EXERCISE OBJECTIVE> What is needed is an exact copy of all the entries below.

[Excerpts from a dataset]

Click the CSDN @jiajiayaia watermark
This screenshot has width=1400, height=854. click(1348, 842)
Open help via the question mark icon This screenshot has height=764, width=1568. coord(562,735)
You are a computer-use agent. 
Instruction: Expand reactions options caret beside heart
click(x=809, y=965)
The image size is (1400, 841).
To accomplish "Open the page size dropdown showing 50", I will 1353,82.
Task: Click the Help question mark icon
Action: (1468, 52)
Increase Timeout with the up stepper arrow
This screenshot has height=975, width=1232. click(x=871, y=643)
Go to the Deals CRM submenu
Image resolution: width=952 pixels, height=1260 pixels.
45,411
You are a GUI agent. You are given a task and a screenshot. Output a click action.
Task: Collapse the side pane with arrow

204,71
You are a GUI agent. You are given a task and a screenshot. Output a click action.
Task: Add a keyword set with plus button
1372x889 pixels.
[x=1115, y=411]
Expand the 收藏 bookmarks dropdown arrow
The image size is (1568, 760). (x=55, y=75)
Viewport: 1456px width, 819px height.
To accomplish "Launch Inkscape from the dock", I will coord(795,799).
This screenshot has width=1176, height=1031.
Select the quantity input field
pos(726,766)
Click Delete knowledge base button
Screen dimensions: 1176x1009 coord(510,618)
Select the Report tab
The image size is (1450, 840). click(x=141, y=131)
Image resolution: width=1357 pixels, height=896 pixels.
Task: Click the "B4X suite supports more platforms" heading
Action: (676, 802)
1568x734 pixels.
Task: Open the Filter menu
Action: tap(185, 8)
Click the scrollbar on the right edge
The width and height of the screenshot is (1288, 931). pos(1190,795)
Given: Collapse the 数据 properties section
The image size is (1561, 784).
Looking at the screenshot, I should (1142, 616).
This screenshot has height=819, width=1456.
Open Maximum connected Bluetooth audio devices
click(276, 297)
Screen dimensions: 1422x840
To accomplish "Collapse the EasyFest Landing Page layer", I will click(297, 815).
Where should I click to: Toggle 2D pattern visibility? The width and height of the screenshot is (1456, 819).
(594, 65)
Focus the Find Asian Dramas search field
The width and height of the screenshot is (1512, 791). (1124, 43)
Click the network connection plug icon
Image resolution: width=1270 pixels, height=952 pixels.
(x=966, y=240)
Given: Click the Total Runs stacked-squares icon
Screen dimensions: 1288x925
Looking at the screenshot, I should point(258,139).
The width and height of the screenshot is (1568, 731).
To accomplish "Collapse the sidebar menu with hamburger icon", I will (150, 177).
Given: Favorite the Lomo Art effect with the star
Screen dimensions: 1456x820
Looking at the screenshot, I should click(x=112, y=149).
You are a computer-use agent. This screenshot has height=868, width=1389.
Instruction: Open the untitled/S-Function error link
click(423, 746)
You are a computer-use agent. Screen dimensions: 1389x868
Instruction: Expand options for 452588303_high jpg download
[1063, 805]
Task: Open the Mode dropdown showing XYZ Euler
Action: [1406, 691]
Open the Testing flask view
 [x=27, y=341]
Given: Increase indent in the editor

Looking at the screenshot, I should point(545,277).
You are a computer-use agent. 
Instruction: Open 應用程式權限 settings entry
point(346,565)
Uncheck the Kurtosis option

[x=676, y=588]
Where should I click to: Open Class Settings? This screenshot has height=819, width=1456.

ANSWER BOX>
Click the CSDN @jiajiayaia watermark
This screenshot has width=1400, height=854. click(1348, 842)
Open help via the question mark icon This screenshot has height=764, width=1568. coord(562,735)
You are a computer-use agent. 
Instruction: Expand reactions options caret beside heart
click(x=809, y=965)
The image size is (1400, 841).
To accomplish "Open the page size dropdown showing 50", I will 1353,82.
Task: Click the Help question mark icon
Action: (1468, 52)
Increase Timeout with the up stepper arrow
This screenshot has height=975, width=1232. click(x=871, y=643)
Go to the Deals CRM submenu
Image resolution: width=952 pixels, height=1260 pixels.
45,411
You are a GUI agent. You are given a task and a screenshot. Output a click action.
Task: Collapse the side pane with arrow

204,71
You are a GUI agent. You are given a task and a screenshot. Output a click action.
Task: Add a keyword set with plus button
1372x889 pixels.
[x=1115, y=411]
Expand the 收藏 bookmarks dropdown arrow
The image size is (1568, 760). (x=55, y=75)
Viewport: 1456px width, 819px height.
To accomplish "Launch Inkscape from the dock", I will coord(795,799).
This screenshot has width=1176, height=1031.
Select the quantity input field
pos(726,766)
Click Delete knowledge base button
Screen dimensions: 1176x1009 coord(510,618)
Select the Report tab
The image size is (1450, 840). click(x=141, y=131)
Image resolution: width=1357 pixels, height=896 pixels.
Task: Click the "B4X suite supports more platforms" heading
Action: (676, 802)
1568x734 pixels.
Task: Open the Filter menu
Action: tap(185, 8)
Click the scrollbar on the right edge
The width and height of the screenshot is (1288, 931). pos(1190,795)
Given: Collapse the 数据 properties section
The image size is (1561, 784).
Looking at the screenshot, I should (1142, 616).
This screenshot has height=819, width=1456.
Open Maximum connected Bluetooth audio devices
click(276, 297)
Screen dimensions: 1422x840
To accomplish "Collapse the EasyFest Landing Page layer", I will click(297, 815).
Where should I click to: Toggle 2D pattern visibility? The width and height of the screenshot is (1456, 819).
(594, 65)
Focus the Find Asian Dramas search field
The width and height of the screenshot is (1512, 791). (1124, 43)
Click the network connection plug icon
Image resolution: width=1270 pixels, height=952 pixels.
(x=966, y=240)
Given: Click the Total Runs stacked-squares icon
Screen dimensions: 1288x925
Looking at the screenshot, I should point(258,139).
The width and height of the screenshot is (1568, 731).
To accomplish "Collapse the sidebar menu with hamburger icon", I will (150, 177).
Given: Favorite the Lomo Art effect with the star
Screen dimensions: 1456x820
Looking at the screenshot, I should click(x=112, y=149).
You are a computer-use agent. This screenshot has height=868, width=1389.
Instruction: Open the untitled/S-Function error link
click(423, 746)
You are a computer-use agent. Screen dimensions: 1389x868
Instruction: Expand options for 452588303_high jpg download
[1063, 805]
Task: Open the Mode dropdown showing XYZ Euler
Action: [1406, 691]
Open the Testing flask view
 [x=27, y=341]
Given: Increase indent in the editor

Looking at the screenshot, I should point(545,277).
You are a computer-use agent. 
Instruction: Open 應用程式權限 settings entry
point(346,565)
Uncheck the Kurtosis option

[x=676, y=588]
Where should I click to: Open Class Settings? This screenshot has height=819, width=1456.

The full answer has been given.